All trustees were in agreement that they had been very open to listening to concerns and comments from the public, that the process has not been rushed and that several ideas from the public had been incorporated into the policy. Now that the board has responded to public comments at a meeting, the rule itself will likely be voted on at the next meeting in December.
The board then turned to a discussion with activities director Bubba O’Neill about the condition of the EHS football field and outdoor track and the need to repair and alter the area for student use. O’Neill updated trustees on an idea to make the needed changes, which he jokingly called “idea 1,174,” to provide a proper play area for the high school soccer teams, as well as the football and track teams. The soccer teams have never had the ability to play games at their school since the EHS soccer program began in 2002.
O’Neill said he’d had some preliminary discussions about replacing the football field with turf and replacing the track surface, which is currently in need of structural repair. Currently, O’Neill said EHS is the only 3A/4A school in the state that doesn’t have a turf field. Evanston also doesn’t have the ability to host large soccer tournaments because of the lack of a regulation size soccer field with lights and bleacher seating.
O’Neill said it may be possible to replace the track and install a turf field, as well as replace the lighting and the press box for between approximately $2-3 million. Facilities director Jaraun Dennis said he’d had discussions with the state about the possibility of using major maintenance funds to make some of the needed repairs to the press box because of its very poor condition and it appears that would be an allowed use of those funds. In addition to providing a field for soccer, the benefits of the field and track replacement include fewer injuries involved with playing on turf and additional opportunities for high school gym classes.
Thomas said they’d had discussions about using some of the district’s reserve account of about $6.2 million for the project, particularly since the state limits such accounts to 15% of a district’s annual budget. As the district is very near to that 15% limitation, they will likely have to spend some of the funds or be forced to give them back to the state. Thomas said it’s also possible to use a situation in which the district loans itself the funds from the reserve account and then pays it back at a set amount per year, noting that the reserve account has grown from less than $2 million to more than $6 million in the past few years.
O’Neill said there were still details to be worked out, including moving the pole vault and long jump boxes to a different location so the football field could be widened. One possibility is to remove some of the berm between the field area and the LDS church on Cheyenne Drive and put the field events area there, which the district may be able to arrange with donated labor and equipment from local companies. He said they were also looking at possible corporate donations to help pay for the new lights, which he said are quite old and desperately in need of replacement.
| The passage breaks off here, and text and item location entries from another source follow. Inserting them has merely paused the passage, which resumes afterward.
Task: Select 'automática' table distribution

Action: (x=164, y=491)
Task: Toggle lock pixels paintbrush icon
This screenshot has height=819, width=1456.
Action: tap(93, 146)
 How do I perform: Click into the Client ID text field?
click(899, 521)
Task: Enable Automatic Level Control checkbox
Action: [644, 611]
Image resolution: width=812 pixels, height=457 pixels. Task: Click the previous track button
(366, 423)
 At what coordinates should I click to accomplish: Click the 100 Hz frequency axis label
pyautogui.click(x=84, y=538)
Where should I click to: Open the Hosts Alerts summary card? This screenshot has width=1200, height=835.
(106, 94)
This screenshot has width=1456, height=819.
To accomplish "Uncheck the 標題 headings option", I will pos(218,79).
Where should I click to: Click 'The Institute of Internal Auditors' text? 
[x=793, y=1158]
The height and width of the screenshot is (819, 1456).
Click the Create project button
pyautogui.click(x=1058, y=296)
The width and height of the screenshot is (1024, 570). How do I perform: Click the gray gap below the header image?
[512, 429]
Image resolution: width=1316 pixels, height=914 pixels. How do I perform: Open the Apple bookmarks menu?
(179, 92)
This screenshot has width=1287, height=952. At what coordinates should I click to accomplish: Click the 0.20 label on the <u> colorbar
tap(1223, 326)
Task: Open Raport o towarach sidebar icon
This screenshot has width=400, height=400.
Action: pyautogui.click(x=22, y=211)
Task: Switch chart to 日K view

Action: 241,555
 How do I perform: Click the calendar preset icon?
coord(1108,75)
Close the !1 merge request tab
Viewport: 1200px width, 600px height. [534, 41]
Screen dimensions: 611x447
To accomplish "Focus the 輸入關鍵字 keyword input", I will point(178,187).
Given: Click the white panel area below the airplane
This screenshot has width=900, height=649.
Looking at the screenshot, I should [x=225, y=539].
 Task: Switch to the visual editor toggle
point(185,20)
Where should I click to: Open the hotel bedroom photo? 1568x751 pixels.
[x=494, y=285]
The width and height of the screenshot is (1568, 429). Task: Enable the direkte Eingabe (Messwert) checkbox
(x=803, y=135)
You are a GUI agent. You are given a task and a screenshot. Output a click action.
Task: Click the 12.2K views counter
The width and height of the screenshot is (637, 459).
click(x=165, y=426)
If everything were to fall into place, O’Neill said it’s possible the field replacement could begin in the spring and be ready for use by fall of 2022. Trustees were supportive of the idea, agreeing that finding a solution for the soccer teams was long past due, and Thomas indicated it may be necessary to hold a special meeting to discuss the situation and take quick action, particularly if local businesses are able to help with some of the berm work.